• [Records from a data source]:
◆ ◆ ◆ ◆ ◆

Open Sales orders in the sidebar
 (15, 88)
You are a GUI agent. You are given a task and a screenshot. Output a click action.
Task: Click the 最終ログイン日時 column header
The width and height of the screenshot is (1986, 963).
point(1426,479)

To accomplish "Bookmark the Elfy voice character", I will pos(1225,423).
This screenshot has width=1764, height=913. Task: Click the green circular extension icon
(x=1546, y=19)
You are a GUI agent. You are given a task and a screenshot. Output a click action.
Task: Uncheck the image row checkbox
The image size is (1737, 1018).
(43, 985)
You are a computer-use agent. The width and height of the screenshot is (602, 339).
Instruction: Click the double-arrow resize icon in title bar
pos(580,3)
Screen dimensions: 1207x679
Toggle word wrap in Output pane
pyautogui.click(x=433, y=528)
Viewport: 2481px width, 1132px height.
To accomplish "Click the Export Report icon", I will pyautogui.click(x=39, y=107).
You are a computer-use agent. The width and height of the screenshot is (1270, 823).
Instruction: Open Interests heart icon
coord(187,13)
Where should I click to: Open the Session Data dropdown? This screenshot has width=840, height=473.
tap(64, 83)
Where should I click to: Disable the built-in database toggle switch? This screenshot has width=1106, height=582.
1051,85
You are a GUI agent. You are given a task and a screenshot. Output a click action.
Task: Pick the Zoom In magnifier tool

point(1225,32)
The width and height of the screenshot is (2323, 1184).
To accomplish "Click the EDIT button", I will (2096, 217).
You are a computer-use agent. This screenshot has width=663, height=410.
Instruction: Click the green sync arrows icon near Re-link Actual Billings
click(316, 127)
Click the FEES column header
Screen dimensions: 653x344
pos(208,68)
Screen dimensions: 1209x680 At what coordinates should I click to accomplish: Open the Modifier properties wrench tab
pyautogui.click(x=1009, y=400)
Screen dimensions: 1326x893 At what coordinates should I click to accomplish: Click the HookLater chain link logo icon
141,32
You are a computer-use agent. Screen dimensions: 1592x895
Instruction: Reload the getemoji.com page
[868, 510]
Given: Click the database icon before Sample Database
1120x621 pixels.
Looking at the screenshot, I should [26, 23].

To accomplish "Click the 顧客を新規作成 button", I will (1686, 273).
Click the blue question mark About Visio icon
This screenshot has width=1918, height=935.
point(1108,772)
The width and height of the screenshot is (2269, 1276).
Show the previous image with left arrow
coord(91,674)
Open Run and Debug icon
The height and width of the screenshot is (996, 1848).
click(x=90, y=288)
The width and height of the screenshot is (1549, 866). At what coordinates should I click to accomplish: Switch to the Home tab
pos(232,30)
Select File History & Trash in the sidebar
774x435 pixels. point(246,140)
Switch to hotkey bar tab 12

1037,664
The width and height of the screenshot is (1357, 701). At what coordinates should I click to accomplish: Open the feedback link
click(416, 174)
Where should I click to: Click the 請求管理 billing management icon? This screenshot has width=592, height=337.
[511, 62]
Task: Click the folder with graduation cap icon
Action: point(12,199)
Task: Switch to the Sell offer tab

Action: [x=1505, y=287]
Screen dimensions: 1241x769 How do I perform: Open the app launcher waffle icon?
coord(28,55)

◆ ◆ ◆ ◆ ◆

• [Task to carry out]: None of the records may be omitted; each is to be printed exactly.

• [Answer]:
Open Sales orders in the sidebar
 (15, 88)
You are a GUI agent. You are given a task and a screenshot. Output a click action.
Task: Click the 最終ログイン日時 column header
The width and height of the screenshot is (1986, 963).
point(1426,479)

To accomplish "Bookmark the Elfy voice character", I will pos(1225,423).
This screenshot has width=1764, height=913. Task: Click the green circular extension icon
(x=1546, y=19)
You are a GUI agent. You are given a task and a screenshot. Output a click action.
Task: Uncheck the image row checkbox
The image size is (1737, 1018).
(43, 985)
You are a computer-use agent. The width and height of the screenshot is (602, 339).
Instruction: Click the double-arrow resize icon in title bar
pos(580,3)
Screen dimensions: 1207x679
Toggle word wrap in Output pane
pyautogui.click(x=433, y=528)
Viewport: 2481px width, 1132px height.
To accomplish "Click the Export Report icon", I will pyautogui.click(x=39, y=107).
You are a computer-use agent. The width and height of the screenshot is (1270, 823).
Instruction: Open Interests heart icon
coord(187,13)
Where should I click to: Open the Session Data dropdown? This screenshot has width=840, height=473.
tap(64, 83)
Where should I click to: Disable the built-in database toggle switch? This screenshot has width=1106, height=582.
1051,85
You are a GUI agent. You are given a task and a screenshot. Output a click action.
Task: Pick the Zoom In magnifier tool

point(1225,32)
The width and height of the screenshot is (2323, 1184).
To accomplish "Click the EDIT button", I will (2096, 217).
You are a computer-use agent. This screenshot has width=663, height=410.
Instruction: Click the green sync arrows icon near Re-link Actual Billings
click(316, 127)
Click the FEES column header
Screen dimensions: 653x344
pos(208,68)
Screen dimensions: 1209x680 At what coordinates should I click to accomplish: Open the Modifier properties wrench tab
pyautogui.click(x=1009, y=400)
Screen dimensions: 1326x893 At what coordinates should I click to accomplish: Click the HookLater chain link logo icon
141,32
You are a computer-use agent. Screen dimensions: 1592x895
Instruction: Reload the getemoji.com page
[868, 510]
Given: Click the database icon before Sample Database
1120x621 pixels.
Looking at the screenshot, I should [26, 23].

To accomplish "Click the 顧客を新規作成 button", I will (1686, 273).
Click the blue question mark About Visio icon
This screenshot has width=1918, height=935.
point(1108,772)
The width and height of the screenshot is (2269, 1276).
Show the previous image with left arrow
coord(91,674)
Open Run and Debug icon
The height and width of the screenshot is (996, 1848).
click(x=90, y=288)
The width and height of the screenshot is (1549, 866). At what coordinates should I click to accomplish: Switch to the Home tab
pos(232,30)
Select File History & Trash in the sidebar
774x435 pixels. point(246,140)
Switch to hotkey bar tab 12

1037,664
The width and height of the screenshot is (1357, 701). At what coordinates should I click to accomplish: Open the feedback link
click(416, 174)
Where should I click to: Click the 請求管理 billing management icon? This screenshot has width=592, height=337.
[511, 62]
Task: Click the folder with graduation cap icon
Action: point(12,199)
Task: Switch to the Sell offer tab

Action: [x=1505, y=287]
Screen dimensions: 1241x769 How do I perform: Open the app launcher waffle icon?
coord(28,55)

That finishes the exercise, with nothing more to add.